**Exercise material**
Content starts

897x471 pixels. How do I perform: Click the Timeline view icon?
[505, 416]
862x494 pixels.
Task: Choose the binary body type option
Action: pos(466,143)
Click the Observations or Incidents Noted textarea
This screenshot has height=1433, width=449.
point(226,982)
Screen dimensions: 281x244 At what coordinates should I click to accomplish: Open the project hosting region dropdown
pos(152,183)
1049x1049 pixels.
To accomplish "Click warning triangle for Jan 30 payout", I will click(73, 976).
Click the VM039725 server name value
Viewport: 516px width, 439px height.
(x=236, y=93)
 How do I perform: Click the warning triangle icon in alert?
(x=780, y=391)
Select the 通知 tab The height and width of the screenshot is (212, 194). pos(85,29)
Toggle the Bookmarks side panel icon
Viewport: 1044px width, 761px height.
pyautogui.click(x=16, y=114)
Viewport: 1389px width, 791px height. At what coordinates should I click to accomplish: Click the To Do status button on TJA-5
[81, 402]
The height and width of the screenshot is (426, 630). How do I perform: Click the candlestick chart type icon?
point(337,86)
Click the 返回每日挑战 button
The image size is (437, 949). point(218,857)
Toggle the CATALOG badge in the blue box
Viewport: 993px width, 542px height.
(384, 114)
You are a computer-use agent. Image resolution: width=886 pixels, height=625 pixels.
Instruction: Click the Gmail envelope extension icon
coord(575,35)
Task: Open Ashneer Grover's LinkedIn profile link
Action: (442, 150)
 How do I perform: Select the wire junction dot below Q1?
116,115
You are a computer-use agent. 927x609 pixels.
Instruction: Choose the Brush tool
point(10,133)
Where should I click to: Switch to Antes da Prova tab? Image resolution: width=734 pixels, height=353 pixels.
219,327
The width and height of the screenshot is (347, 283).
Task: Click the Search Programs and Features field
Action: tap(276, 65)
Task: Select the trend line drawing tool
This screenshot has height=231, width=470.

Content ends

**Action item**
When the entries above show the word "agent" in a line, copy that line out.

**Written solution**
You are a computer-use agent. Image resolution: width=886 pixels, height=625 pixels.
You are a computer-use agent. 927x609 pixels.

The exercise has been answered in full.